Wednesday 11 May 2011

Crash review

Despite the mixed reviews Crash has received, I feel that there is no denying that Crash is a film that is both relevant and thought provoking. It presents many different races and cultures within America and how they are perceived and discriminated against. However, it makes a point that everyone has prejudices while also being discriminated against at the same time; it is through this that all the characters crash into each other. As Ebert says, ‘it tells interlocking stories of whites, blacks, Latinos, Koreans, Iranians, cops and criminals, the rich and the poor, the powerful and powerless, all defined in one way or another by racism. All are victims of it, and all are guilty of it. Sometimes, yes, they rise above it, although it is never that simple’(http://rogerebert.suntimes.com/apps/pbcs.dll/article?AID=/20050505/REVIEWS/50502001).

However, some critics say that it’s because of these characters being defined by racism that the film doesn’t work.

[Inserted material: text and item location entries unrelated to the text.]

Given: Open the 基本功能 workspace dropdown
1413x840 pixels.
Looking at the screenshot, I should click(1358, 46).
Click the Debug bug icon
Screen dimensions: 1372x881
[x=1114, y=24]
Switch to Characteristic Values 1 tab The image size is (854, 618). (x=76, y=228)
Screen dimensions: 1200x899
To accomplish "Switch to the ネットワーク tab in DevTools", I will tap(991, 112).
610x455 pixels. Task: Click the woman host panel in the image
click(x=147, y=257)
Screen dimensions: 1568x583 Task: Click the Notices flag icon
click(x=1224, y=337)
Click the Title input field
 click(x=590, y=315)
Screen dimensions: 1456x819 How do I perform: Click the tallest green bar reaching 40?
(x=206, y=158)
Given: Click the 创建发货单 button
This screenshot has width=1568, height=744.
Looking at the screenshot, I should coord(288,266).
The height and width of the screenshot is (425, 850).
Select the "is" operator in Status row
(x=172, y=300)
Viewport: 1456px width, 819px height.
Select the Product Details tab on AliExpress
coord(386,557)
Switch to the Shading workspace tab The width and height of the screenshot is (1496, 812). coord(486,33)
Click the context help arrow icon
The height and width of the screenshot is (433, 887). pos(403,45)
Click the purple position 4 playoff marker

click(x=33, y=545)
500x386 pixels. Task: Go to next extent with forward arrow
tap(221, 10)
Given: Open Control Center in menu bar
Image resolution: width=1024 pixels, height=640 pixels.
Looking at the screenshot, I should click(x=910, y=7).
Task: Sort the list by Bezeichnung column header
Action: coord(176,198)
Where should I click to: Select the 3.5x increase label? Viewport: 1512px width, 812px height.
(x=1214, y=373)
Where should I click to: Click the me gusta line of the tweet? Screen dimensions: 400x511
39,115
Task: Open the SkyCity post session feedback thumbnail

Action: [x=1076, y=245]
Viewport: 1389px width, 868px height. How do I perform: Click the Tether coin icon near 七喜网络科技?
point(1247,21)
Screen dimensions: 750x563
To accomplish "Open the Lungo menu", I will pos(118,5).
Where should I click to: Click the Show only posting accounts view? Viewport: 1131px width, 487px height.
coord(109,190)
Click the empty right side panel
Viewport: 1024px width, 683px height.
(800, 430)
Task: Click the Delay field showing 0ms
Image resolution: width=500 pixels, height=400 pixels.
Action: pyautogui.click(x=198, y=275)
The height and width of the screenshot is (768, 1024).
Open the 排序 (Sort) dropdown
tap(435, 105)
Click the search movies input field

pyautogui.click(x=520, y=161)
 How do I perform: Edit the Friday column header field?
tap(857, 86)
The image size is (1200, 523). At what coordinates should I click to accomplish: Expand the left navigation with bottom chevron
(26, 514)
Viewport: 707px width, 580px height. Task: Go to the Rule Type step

For example, Foundas says, ‘doesn’t accurately reflect the city of Los Angeles as I’ve come to know it after more than a decade of living here...The characters in Crash don’t feel like three-dimensional, flesh-and-blood human beings so much as calculated “types” plugged by Haggis into a schematic thesis about how we are all, in the course of any given day, the perpetrators and the victims of some racial prejudice. (Nobody in Haggis’ universe is allowed to be merely one or the other.) They have no inner lives. They fail to exist independently of whatever stereotype’(http://danglinginthetournefortia.blogspot.com/2006/10/roger-and-me-by-scott-foundas.html). I have to agree with Foundas because the only times we saw the characters were while they were discriminating or being discriminated against but while watching the film I still sympathised or empathised with the characters. Also, while Foundas feels that this made the theme of racism feel overdone I think that it helped emphasise the whole concept of the film and gave it more impact and intensity; therefore although it may make the film less ‘enjoyable’ or ‘entertaining’, it makes it more like a parable and the audience leave it thinking about what they’ve seen.

Overall I think that Crash does a good job of illustrating miscommunications between races and ethnicities and how many individuals get their identities mistaken. The Persians who are mistaken for Arabs; the black cop who thinks his Latina girlfriend is Mexican; the black director is told to make the character sound more black; the Mexican-American locksmith who is thought to be a gang member by the white wife of the district attorney even though he is a family man. However, this isn’t always the case: just after we see a black robber object to how white people stereotype him as being dangerous he hijacks a car. As well as this it shows how racism can be used in positions of power. For example, the district attorney adjusts a murder case to make the white cop look bad so as not to lose the black vote. Through all of this, it certainly makes the audience think about the way they act and the possible consequences of these actions.